Ça y est, je pars… À ma grande joie, mon frère m’accompagne sur la deuxième étape ! Et pourquoi pas partager ensemble, un jour, l’aventure, l’effort, le bonheur de relier gratuitement et frénétiquement des points sur une carte ?
Nous avalons hardiment les kilomètres tandis que, tel un directeur sportif du Tour de France, ma mère nous suit afin d’assurer le retour au plus vite du benjamin de l’équipe au bercail. À Villard de Lans, la ligne d’arrivée, tragiquement mon équipier est contraint à l’abandon, et rentre avec la voiture-balai.
Jour 3. Une machine est lancée. Curieusement, à chaque coup de pédale, j’actionne un mécanisme qui fait basculer le paysage d’avant en arrière, donnant aux arbres, aux ponts, aux maisons une vitesse inédite. Spectatrice étonnée et matinale, je me contente de tourner les jambes avec euohorie, jusqu’à ne penser plus à rien, ni ne sentir plus rien que le bonheur d’être là, filant sur mon vélo. Je roule, et mes idées se dégagent.
Mais la route est longue (les hébergements sont rares dans la zone), et petit à petit, la course effrénée des choses en bordure de la route ralentit, pour tendre de plus en plus vers une paresseuse procession. Chaque kilomètre à conquérir, avec des jambes qui se rappellent la journée de la veille. Je finis, au mental, par rejoindre Die, vidée et comblée à la fois.
Tout se déroule parfaitement, les dieux de la météo sont avec moi, pas de pluie, et des nuits rafraîchissantes.
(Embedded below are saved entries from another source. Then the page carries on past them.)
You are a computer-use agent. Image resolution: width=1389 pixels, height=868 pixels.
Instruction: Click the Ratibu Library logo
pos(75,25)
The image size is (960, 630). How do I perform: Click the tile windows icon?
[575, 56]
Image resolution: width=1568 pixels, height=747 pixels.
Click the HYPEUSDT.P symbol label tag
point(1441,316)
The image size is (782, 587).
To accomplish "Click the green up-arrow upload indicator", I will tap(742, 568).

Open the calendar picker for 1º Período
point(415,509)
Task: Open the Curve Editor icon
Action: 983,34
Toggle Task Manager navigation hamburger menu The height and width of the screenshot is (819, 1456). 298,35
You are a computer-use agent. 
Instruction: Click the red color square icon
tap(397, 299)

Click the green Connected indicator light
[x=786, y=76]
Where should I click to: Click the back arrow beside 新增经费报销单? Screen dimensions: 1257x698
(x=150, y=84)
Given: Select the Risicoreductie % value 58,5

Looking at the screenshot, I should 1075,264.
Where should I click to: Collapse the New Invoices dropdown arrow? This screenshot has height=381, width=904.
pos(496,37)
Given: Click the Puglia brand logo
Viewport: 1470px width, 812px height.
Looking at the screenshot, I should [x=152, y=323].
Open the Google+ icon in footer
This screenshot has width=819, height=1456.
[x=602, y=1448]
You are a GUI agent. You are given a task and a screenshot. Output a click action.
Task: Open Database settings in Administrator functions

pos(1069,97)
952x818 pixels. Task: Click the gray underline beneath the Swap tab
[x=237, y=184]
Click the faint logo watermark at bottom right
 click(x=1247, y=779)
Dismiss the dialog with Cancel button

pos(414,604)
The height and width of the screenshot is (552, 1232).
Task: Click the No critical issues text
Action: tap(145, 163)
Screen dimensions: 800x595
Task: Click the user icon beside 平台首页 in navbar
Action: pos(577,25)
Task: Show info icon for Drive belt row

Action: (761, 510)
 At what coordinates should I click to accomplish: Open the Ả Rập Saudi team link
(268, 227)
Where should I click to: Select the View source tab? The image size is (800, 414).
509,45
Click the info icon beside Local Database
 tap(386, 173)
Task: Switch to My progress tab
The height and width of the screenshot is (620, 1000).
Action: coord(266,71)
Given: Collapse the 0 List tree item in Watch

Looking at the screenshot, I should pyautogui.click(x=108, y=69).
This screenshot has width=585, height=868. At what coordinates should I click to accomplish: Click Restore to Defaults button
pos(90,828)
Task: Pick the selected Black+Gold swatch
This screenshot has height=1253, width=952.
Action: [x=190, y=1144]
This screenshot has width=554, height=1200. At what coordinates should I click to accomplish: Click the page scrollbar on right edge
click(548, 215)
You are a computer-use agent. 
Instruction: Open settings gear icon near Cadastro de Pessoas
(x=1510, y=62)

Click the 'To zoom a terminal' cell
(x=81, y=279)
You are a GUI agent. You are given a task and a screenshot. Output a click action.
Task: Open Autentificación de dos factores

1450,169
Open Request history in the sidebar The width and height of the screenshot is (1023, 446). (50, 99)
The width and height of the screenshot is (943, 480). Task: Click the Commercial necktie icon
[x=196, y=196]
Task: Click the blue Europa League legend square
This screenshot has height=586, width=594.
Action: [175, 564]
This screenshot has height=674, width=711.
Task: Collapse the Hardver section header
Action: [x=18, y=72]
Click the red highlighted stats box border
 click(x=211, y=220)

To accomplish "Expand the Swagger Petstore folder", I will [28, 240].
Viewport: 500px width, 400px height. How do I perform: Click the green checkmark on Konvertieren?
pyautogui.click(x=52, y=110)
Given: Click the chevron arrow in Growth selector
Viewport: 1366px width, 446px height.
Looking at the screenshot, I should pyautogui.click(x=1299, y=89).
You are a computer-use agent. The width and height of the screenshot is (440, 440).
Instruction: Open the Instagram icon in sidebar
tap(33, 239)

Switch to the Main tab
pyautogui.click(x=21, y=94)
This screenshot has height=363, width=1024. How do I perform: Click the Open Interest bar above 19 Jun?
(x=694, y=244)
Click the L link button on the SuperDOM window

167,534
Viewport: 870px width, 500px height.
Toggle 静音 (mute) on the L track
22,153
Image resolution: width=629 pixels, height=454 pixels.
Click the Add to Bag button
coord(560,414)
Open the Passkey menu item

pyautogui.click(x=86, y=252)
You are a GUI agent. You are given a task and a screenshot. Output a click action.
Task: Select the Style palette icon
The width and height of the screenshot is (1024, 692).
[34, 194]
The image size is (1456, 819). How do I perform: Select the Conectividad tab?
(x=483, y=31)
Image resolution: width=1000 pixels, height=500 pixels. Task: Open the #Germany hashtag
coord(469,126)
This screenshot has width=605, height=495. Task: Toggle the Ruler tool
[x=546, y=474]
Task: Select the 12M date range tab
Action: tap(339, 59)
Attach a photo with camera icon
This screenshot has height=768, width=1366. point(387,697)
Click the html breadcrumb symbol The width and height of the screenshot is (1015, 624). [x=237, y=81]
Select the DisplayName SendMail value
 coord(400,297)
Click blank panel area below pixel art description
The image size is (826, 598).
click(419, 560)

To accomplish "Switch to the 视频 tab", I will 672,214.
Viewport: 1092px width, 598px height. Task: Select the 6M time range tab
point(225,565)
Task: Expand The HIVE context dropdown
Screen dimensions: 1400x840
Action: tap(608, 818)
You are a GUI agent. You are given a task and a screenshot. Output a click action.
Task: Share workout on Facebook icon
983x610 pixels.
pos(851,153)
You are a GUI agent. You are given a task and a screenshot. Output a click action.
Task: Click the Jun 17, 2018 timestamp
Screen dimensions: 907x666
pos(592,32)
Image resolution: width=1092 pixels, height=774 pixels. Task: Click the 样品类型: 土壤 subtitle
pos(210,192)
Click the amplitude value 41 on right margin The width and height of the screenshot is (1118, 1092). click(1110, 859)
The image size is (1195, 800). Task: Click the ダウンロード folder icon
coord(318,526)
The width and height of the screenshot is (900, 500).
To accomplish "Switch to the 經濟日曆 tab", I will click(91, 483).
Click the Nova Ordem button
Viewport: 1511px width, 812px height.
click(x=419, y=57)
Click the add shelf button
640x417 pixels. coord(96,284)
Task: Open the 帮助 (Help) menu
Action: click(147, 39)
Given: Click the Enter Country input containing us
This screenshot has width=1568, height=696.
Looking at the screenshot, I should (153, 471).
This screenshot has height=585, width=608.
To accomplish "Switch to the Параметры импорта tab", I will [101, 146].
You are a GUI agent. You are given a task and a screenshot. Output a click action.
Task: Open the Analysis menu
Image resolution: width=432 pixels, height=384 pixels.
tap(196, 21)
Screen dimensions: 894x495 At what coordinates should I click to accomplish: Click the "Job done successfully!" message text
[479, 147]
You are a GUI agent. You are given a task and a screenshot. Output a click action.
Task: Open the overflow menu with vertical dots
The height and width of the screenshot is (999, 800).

Rouler à la montagne. Quel plaisir, qu’aucune montée (oui, même la plus infâme) ne pourra gâcher. Je prends le tunnel, je sors et bim ! Col de Rousset. Quel panorama ! Suivi d’une belle descente, d’épingle en épingle. Bonheur !
À Valdrome, misère, pas de logement. Le seul gîte dans le coin est Fully booked. J’essaye de trouver quelques chose… finalement je tombe sur le maire du village, qui me propose un gite communal, parfait ! Il ressemble à une grotte, j’ai impression de dormir dans une falaise.
Un peu près à la moitié du parcours, un bruit inquiétant en provenance de ma transmission m’oblige à poser pied à terre. Je pousse la porte de Bikecorner à Sisteron, qui est tenue par 2 jeunes super sympas. Changement de chaîne, et c’est reparti.
Une autre nuit je dors chez une famille, que j’ai trouvé sur l’application Warmshowers. Les enfants me laissent leur chambre. Quelle rencontre ! On échange sur le bikepacking, les astuces, les partenaires, on se donne des tips… Eux, ils préparent le voyage tour du monde dans 2 ans. Ils vendent la maison, la voiture, pour réaliser leur rêve, avec les enfants. Incroyable ! Ils m’inspirent.
Certaines étapes se passent comme dans un rêve, avec de belles routes et chemins, mais d’autres sont plus cauchemardesques, à rouler avec les camions qui passent à 100 juste à coté.
J’essaye de ne pas m’attarder sur ces sections, et fais la course avec les voyageurs motorisés. Fatigue, vent de face : tout ça ajoute du challenge. En approchant de Toulon la température monte brusquement. Midi est assomant.
J’arrive à Toulon, et là, énorme ! Je retrouve un copain, qui est parti de Nice ce jour-là. On fête ça avec un prosecco, pieds dans l’eau, en attendant nos copains, qui arrivent en voiture de Savoie.
Je suis heureuse, je me sente forte, et fière de moi. Et me sens capable de tout. Je me répète encore une fois ma devise : The only limit is the one you set yourself.
Ce voyage touche à sa fin. Certains sont dans l’effort pour l’effort, la recherche de performance… Même si j’aime repousser mes limites, bien plutôt me plaît l’effort au service de la découverte, de la beauté ; comme une forme d’ouverture au monde.
J’embarque pour la Corse, avec le coucher de soleil. J’inspire cet air pleins poumons.